Example: A few months ago my wife was worried. All the kids were taking piano lessons except ours. This of course meant to her that our kids must, therefore, take piano lessons too and to me that they must, therefore, not.

My insecure side worried my kids had already fallen too far behind as I imagined their early-adopting friends effortlessly playing rings around them at recital after recital.

My oversecure side figured there must be something wrong with the piano if everyone is playing it, it’s too common for my special and unique children, so maybe instead my son should study the kalimba and my daughter the torch song and someday one of those kids pounding away at piano lessons will be lucky to earn the honor of accompanying my children’s performance, the piano discretely tucked away at the back of the stage far from the spotlights with the mike turned way down so as not to distract from my little star attractions.

But when I resisted, she said our kids were falling behind. Falling behind what? The College Quest, of course. The goal of parenting used to be simple: raise happy, healthy, well-adjusted laborers for your farm. Now it’s even simpler: just get them into the Right College.

Parents playing the College Quest leave nothing unscheduled or unstructured. Childhood can wait for adulthood, they seem to think, as they shuttle junior off to another enrichment class, complain he doesn’t get enough homework, sign him up for double sessions at Kumon, secretly hire a private tutor on the side, suit him up for at least one sport chosen from a list of Common College Varsity Sports No One Plays So Even the Mediocre Can Get a Scholarship or at Least Earn Some Extra Admissions Points, and, of course, carefully concoct a community service project demonstrating junior’s dedication to the underprivileged, those pathetic losers with parents who didn’t care enough to coach them in the College Quest.

I understand that most people my kids are likely to run into in life will have played or be playing the College Quest, and therefore most people will judge my kids by their success in the College Quest, so if my kids don’t play the College Quest because their contrarian dad refused to let them, even if he was right to do so, it will hurt them later.
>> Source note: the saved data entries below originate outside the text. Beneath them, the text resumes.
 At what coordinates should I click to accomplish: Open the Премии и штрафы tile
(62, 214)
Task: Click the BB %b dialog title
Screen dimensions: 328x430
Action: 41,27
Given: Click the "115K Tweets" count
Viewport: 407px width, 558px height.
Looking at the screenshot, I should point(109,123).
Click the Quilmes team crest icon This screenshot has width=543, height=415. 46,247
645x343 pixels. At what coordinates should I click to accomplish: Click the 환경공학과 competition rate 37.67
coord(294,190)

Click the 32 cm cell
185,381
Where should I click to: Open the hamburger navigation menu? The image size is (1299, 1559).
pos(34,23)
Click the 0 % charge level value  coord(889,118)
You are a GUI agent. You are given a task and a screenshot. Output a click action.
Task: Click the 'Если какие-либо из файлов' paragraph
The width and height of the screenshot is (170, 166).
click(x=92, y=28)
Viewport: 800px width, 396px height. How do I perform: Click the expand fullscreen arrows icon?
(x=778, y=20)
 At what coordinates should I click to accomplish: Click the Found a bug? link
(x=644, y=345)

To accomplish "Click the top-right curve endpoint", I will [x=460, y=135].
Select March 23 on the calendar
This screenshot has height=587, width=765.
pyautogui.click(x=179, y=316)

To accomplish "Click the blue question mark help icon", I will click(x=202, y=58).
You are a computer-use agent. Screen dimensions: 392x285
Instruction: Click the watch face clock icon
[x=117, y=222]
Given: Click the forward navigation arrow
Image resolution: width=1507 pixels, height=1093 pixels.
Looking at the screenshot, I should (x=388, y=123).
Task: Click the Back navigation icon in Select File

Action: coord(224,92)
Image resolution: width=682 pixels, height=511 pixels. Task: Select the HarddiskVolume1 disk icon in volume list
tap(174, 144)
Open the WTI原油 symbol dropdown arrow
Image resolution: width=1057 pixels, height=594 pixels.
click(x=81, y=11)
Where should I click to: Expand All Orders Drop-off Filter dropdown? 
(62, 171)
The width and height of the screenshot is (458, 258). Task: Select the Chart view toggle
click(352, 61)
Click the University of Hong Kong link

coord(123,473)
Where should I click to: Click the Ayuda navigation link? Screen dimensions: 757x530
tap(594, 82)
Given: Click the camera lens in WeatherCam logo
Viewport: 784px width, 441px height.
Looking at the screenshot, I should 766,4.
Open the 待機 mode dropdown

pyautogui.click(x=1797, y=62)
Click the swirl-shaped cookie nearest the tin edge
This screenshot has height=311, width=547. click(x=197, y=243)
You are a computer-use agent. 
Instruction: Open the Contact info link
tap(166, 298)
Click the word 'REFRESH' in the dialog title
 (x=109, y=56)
But, being a contrarian, I must reject the College Quest and all its insidious manifestations, including mandatory piano lessons.

I spend a lot of time thinking of ways around the College Quest. If we were independently wealthy, it wouldn’t matter. If my kids were freakishly talented at something remunerable, such as throwing an unhittable slider, it wouldn’t matter. If we owned a cushy family business they could join, it wouldn’t matter. If they wanted to pursue a career in fast food or farm labor, it wouldn’t matter.

While I was mulling this over, my kids started taking piano lessons. They took to the piano like, well, kids who really like piano. It’s as if they were born to play. We couldn’t pry them away. They spent all their free time playing. They’d eat and sleep at the piano if we left them. And even when they were eating at the table, they’d be fingering the songs they’d play when they were done.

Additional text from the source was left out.